* DIRECTIONS: Your task is to retype, exactly and with nothing else, every line from the one containing "View user dirk_steitz on Flightplan row" to the end of the listing.

=== Begin Enclosure ===

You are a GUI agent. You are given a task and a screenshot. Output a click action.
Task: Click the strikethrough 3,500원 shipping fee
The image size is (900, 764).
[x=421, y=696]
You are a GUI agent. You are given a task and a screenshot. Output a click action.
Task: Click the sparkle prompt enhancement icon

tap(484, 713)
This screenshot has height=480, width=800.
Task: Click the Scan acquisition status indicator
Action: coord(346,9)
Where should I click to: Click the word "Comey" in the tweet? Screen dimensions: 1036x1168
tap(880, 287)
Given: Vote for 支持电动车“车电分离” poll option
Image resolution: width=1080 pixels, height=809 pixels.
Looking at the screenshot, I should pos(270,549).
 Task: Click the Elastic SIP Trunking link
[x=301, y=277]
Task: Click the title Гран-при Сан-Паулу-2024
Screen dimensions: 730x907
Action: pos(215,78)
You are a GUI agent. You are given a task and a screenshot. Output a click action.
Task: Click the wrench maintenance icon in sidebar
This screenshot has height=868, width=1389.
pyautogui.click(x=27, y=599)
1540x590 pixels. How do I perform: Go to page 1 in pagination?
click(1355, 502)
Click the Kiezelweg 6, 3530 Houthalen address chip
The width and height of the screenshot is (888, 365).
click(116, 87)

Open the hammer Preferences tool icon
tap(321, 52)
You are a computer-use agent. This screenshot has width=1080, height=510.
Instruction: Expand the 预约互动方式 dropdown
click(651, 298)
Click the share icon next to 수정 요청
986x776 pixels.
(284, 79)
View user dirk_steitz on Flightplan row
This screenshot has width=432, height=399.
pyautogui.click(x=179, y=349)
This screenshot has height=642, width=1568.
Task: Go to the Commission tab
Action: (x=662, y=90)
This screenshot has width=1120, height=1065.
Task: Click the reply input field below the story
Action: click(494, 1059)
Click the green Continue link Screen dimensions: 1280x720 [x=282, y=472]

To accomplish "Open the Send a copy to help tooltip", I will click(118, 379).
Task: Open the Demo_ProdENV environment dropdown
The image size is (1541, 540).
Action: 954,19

=== End Enclosure ===

* RESULT OF THE TASK:
View user dirk_steitz on Flightplan row
This screenshot has width=432, height=399.
pyautogui.click(x=179, y=349)
This screenshot has height=642, width=1568.
Task: Go to the Commission tab
Action: (x=662, y=90)
This screenshot has width=1120, height=1065.
Task: Click the reply input field below the story
Action: click(494, 1059)
Click the green Continue link Screen dimensions: 1280x720 [x=282, y=472]

To accomplish "Open the Send a copy to help tooltip", I will click(118, 379).
Task: Open the Demo_ProdENV environment dropdown
The image size is (1541, 540).
Action: 954,19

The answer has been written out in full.